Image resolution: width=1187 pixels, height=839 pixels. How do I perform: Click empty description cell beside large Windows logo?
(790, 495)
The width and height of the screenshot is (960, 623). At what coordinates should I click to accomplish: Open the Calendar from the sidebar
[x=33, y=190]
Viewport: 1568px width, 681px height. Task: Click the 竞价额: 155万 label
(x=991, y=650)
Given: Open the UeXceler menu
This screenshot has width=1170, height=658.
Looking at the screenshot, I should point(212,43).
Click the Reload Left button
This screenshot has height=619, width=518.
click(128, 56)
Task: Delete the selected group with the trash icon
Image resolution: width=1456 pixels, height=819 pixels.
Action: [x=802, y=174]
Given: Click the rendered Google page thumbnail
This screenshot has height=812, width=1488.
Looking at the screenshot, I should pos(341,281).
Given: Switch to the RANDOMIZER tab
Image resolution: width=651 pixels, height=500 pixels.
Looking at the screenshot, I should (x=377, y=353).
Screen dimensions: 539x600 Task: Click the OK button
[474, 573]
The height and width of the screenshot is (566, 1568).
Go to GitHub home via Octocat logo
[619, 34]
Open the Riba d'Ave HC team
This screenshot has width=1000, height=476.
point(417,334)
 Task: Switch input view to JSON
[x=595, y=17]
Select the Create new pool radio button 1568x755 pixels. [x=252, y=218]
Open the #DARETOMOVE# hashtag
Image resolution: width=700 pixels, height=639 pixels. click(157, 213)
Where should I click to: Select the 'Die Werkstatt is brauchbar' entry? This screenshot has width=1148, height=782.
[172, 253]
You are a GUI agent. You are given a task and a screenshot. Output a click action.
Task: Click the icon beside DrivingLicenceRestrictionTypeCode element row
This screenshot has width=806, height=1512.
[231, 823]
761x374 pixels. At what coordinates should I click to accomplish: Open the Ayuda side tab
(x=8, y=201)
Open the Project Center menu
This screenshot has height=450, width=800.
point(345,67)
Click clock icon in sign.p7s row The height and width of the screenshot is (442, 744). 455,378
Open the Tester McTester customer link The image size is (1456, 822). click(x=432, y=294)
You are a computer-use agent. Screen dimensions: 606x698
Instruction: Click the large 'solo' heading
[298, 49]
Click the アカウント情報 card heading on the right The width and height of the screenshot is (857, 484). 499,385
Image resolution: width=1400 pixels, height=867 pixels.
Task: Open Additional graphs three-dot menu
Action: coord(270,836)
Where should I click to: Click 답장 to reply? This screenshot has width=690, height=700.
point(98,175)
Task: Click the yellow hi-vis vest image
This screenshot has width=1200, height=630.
- - - - -
◆ TASK INSTRUCTIONS: Please rewrite all the entries above as a Markdown table with the columns "Row" and "Line": number each line in order and leave out any blank lines.

◆ WRITTEN ANSWER:
| Row | Line |
|---|---|
| 1 | Image resolution: width=1187 pixels, height=839 pixels. How do I perform: Click empty description cell beside large Windows logo? |
| 2 | (790, 495) |
| 3 | The width and height of the screenshot is (960, 623). At what coordinates should I click to accomplish: Open the Calendar from the sidebar |
| 4 | [x=33, y=190] |
| 5 | Viewport: 1568px width, 681px height. Task: Click the 竞价额: 155万 label |
| 6 | (x=991, y=650) |
| 7 | Given: Open the UeXceler menu |
| 8 | This screenshot has width=1170, height=658. |
| 9 | Looking at the screenshot, I should point(212,43). |
| 10 | Click the Reload Left button |
| 11 | This screenshot has height=619, width=518. |
| 12 | click(128, 56) |
| 13 | Task: Delete the selected group with the trash icon |
| 14 | Image resolution: width=1456 pixels, height=819 pixels. |
| 15 | Action: [x=802, y=174] |
| 16 | Given: Click the rendered Google page thumbnail |
| 17 | This screenshot has height=812, width=1488. |
| 18 | Looking at the screenshot, I should pos(341,281). |
| 19 | Given: Switch to the RANDOMIZER tab |
| 20 | Image resolution: width=651 pixels, height=500 pixels. |
| 21 | Looking at the screenshot, I should (x=377, y=353). |
| 22 | Screen dimensions: 539x600 Task: Click the OK button |
| 23 | [474, 573] |
| 24 | The height and width of the screenshot is (566, 1568). |
| 25 | Go to GitHub home via Octocat logo |
| 26 | [619, 34] |
| 27 | Open the Riba d'Ave HC team |
| 28 | This screenshot has width=1000, height=476. |
| 29 | point(417,334) |
| 30 |  Task: Switch input view to JSON |
| 31 | [x=595, y=17] |
| 32 | Select the Create new pool radio button 1568x755 pixels. [x=252, y=218] |
| 33 | Open the #DARETOMOVE# hashtag |
| 34 | Image resolution: width=700 pixels, height=639 pixels. click(157, 213) |
| 35 | Where should I click to: Select the 'Die Werkstatt is brauchbar' entry? This screenshot has width=1148, height=782. |
| 36 | [172, 253] |
| 37 | You are a GUI agent. You are given a task and a screenshot. Output a click action. |
| 38 | Task: Click the icon beside DrivingLicenceRestrictionTypeCode element row |
| 39 | This screenshot has width=806, height=1512. |
| 40 | [231, 823] |
| 41 | 761x374 pixels. At what coordinates should I click to accomplish: Open the Ayuda side tab |
| 42 | (x=8, y=201) |
| 43 | Open the Project Center menu |
| 44 | This screenshot has height=450, width=800. |
| 45 | point(345,67) |
| 46 | Click clock icon in sign.p7s row The height and width of the screenshot is (442, 744). 455,378 |
| 47 | Open the Tester McTester customer link The image size is (1456, 822). click(x=432, y=294) |
| 48 | You are a computer-use agent. Screen dimensions: 606x698 |
| 49 | Instruction: Click the large 'solo' heading |
| 50 | [298, 49] |
| 51 | Click the アカウント情報 card heading on the right The width and height of the screenshot is (857, 484). 499,385 |
| 52 | Image resolution: width=1400 pixels, height=867 pixels. |
| 53 | Task: Open Additional graphs three-dot menu |
| 54 | Action: coord(270,836) |
| 55 | Where should I click to: Click 답장 to reply? This screenshot has width=690, height=700. |
| 56 | point(98,175) |
| 57 | Task: Click the yellow hi-vis vest image |
| 58 | This screenshot has width=1200, height=630. |